Starting SonarQube 8.6, administrators who want to keep this account are forced to change the default password when they want to use it. And if they don't use it, they get notified in different ways.
Still, at that point, administrators can miss this information and can continue using the product without noticing it later on.
We want to do an extra step to help administrators secure their instance.
Our Support team could recommend those users to change the default credentials based on the information they would receive.
But a better option is to solve the issue at the root. We should force the administrators to change the 'admin' credentials (before they even contact our support team).
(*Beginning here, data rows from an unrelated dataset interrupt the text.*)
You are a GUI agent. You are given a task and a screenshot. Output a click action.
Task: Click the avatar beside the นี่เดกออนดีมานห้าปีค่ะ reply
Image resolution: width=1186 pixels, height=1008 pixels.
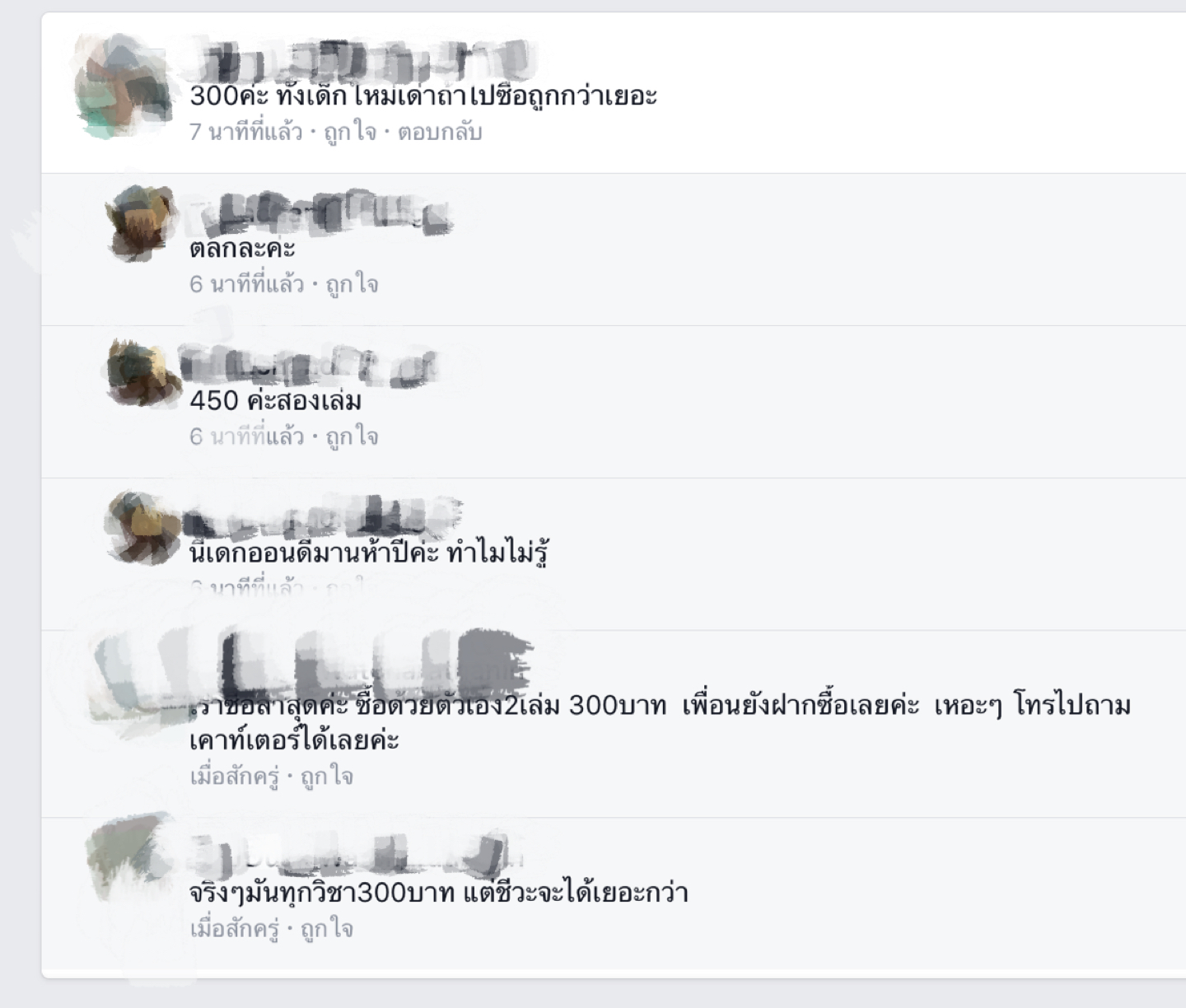[x=142, y=527]
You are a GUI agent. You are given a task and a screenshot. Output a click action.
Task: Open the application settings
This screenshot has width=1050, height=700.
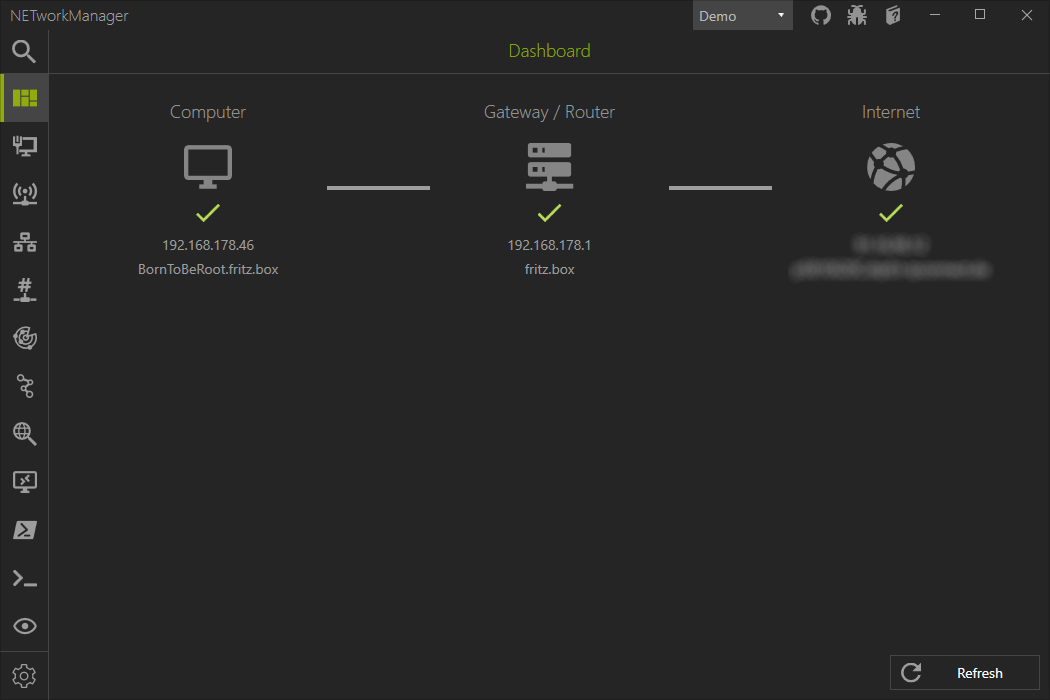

- If the user is a system administrator, and not the "admin" user, redirect to a new page which prompts the user to take 1 of 2 possible actions:
- Change the admin user's password
Deactivate admin user (Add a warning about potential tokens used by admin)Edit: this is considered too risky, as it could fail existing pipelines. We'll only force to change the password.
- Once an action is successfully completed, a success message appears, with a link to continue to SonarQube.
- As long as SonarQube detects the default credentials are still in use, the system administrator cannot interact with the SonarQube UI. She has to take an action.
- This does not affect any non-sysadmin users.
- This does not affect "admin" herself, as she will be redirected to a different page (the change password form).